**Exercise task**
Print the entries below word for word, starting at the line containing "Where should I" and ending with the line containing "Looking at the", both of those lines included.

----- Data for processing -----

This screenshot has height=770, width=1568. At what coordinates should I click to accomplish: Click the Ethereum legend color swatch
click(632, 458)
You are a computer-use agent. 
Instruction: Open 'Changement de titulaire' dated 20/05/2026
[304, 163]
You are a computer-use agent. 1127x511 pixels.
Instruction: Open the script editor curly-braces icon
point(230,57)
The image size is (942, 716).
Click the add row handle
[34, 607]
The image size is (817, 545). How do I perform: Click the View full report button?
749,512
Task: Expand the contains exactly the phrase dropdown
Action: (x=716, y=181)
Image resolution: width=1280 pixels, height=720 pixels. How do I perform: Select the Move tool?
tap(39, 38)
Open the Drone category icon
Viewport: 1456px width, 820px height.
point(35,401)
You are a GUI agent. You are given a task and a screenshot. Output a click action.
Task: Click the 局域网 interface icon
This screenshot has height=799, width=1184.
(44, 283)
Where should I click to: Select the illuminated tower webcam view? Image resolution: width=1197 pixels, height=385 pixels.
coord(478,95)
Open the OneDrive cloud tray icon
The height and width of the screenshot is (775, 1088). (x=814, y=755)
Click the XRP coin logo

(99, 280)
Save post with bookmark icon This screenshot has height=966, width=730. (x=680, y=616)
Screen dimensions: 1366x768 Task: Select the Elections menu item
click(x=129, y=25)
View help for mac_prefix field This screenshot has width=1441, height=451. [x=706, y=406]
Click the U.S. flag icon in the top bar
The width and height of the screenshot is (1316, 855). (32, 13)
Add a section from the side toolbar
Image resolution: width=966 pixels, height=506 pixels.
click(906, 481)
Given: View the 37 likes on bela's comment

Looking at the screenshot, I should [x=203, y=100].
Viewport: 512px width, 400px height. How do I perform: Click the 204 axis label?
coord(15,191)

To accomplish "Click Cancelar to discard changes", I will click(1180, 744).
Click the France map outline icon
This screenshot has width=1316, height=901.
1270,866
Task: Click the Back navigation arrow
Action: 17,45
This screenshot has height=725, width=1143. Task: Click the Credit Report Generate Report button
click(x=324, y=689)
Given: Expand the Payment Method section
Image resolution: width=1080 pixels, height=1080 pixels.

-----

**Answer for the task**
Where should I click to: Select the illuminated tower webcam view? Image resolution: width=1197 pixels, height=385 pixels.
coord(478,95)
Open the OneDrive cloud tray icon
The height and width of the screenshot is (775, 1088). (x=814, y=755)
Click the XRP coin logo

(99, 280)
Save post with bookmark icon This screenshot has height=966, width=730. (x=680, y=616)
Screen dimensions: 1366x768 Task: Select the Elections menu item
click(x=129, y=25)
View help for mac_prefix field This screenshot has width=1441, height=451. [x=706, y=406]
Click the U.S. flag icon in the top bar
The width and height of the screenshot is (1316, 855). (32, 13)
Add a section from the side toolbar
Image resolution: width=966 pixels, height=506 pixels.
click(906, 481)
Given: View the 37 likes on bela's comment

Looking at the screenshot, I should [x=203, y=100].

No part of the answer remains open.